Beyond interfacial anion/cation pairing: The role of Cu(I) coordination chemistry in additive-controlled copper plating

Abstract This study reinvestigates the electrochemical characteristics of three different suppressor additives that are used in context of industrial copper plating (Damascene, Through-Silicon-Via). It is the particular aim of this contribution to further substantiate our recently introduced classification scheme of suppressor chemistries that relies on their antagonistic and synergistic interplay with MPS (mercaptopropane sulfonic acid/sulfonate). The latter appears as intermediate species in the course of copper electrodeposition in the presence of SPS (bis-(sodium-sulfopropyl)-disulfide). Both the linear sweep voltammetry and potential transient experiments reveal a purely antagonistic interaction between PAG (polyalkylene glycol) based suppressor ensembles and the SPS (MPS precursor) which is rationalized in terms of the coordinative dissolution of a hyper-branched PAG-Cu(I)-Cl coordination network by the MPS. Such purely antagonistic suppressor/MPS interplay is our criterion for a so-called type-I suppressor . A purely synergistic suppressor/MPS interaction is observed for the PEI (polyethylene-imine) which can be considered as a prototypical type-II suppressor . Beyond classical interfacial anion/cation pairing the partly protonated, poly-cationic PEI is capable to form MPS-stabilized Cu(I) adducts.
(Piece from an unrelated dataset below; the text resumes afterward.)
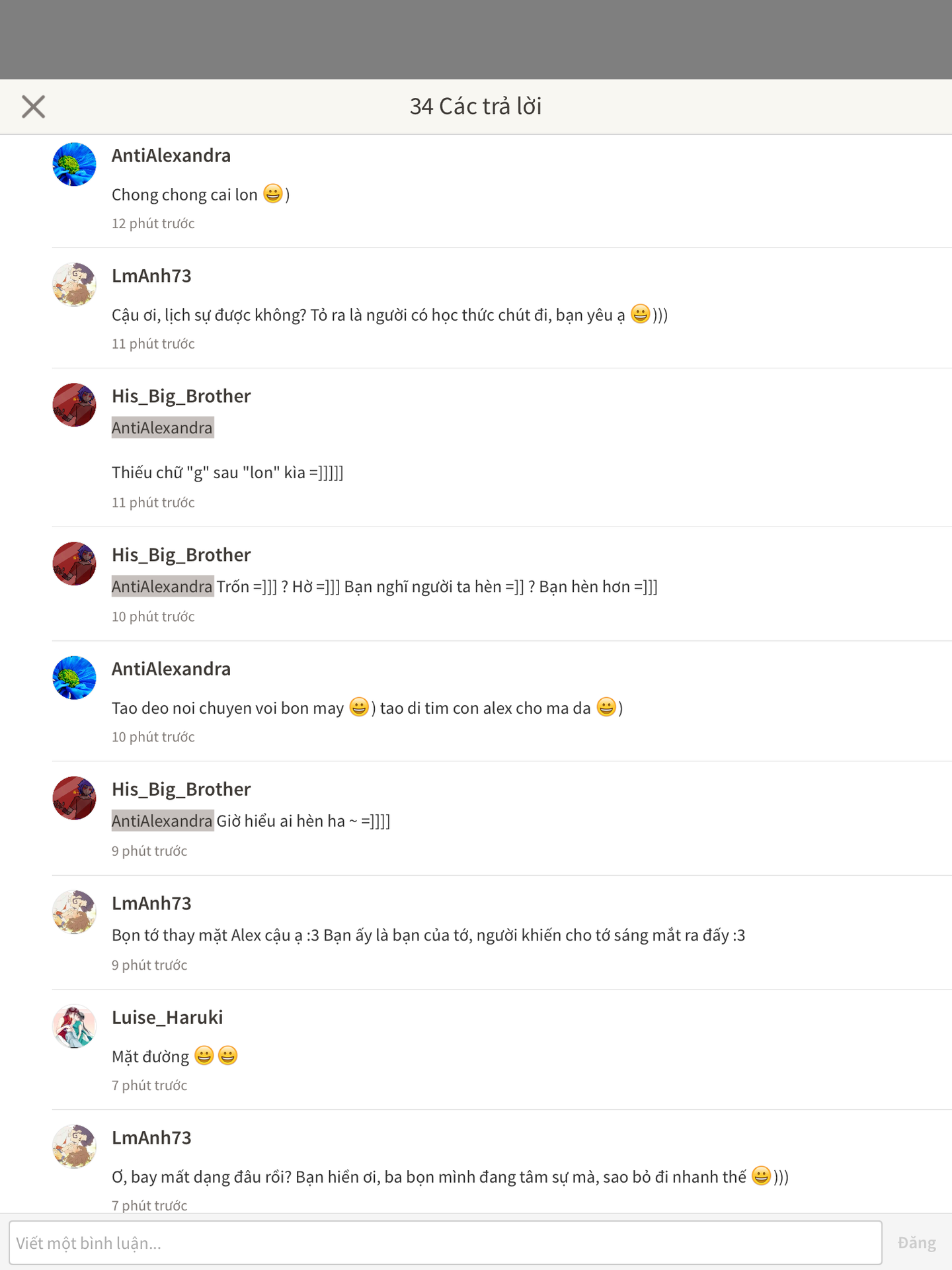Screen dimensions: 952x1270
Task: Open His_Big_Brother's avatar on "Giờ hiểu ai hèn" reply
Action: tap(74, 798)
Their suppressing effect relies on an in situ hyper-branching achieved by a combination of Cu(I) coordination and an inner salt formation. Polymerizates of imidazole and epichlorohydrin (Imep) actually show both an antagonistic and a synergistic MPS/suppressor interaction. While free MPS acts as antagonist with respect to the formed Imep-Cu(I)-MPS suppressor adduct it is the MPS coordinated to Cu(I) which serves as crucial co-additive for the Imep suppressor ensemble. It is this interplay of antagonistic and synergistic MPS/suppressor interactions which introduces an extra feedback loop into the reaction cycle of those plating additives thus giving rise to the appearance of non-linear temporal instabilities into the plating characteristics under galvanostatic control.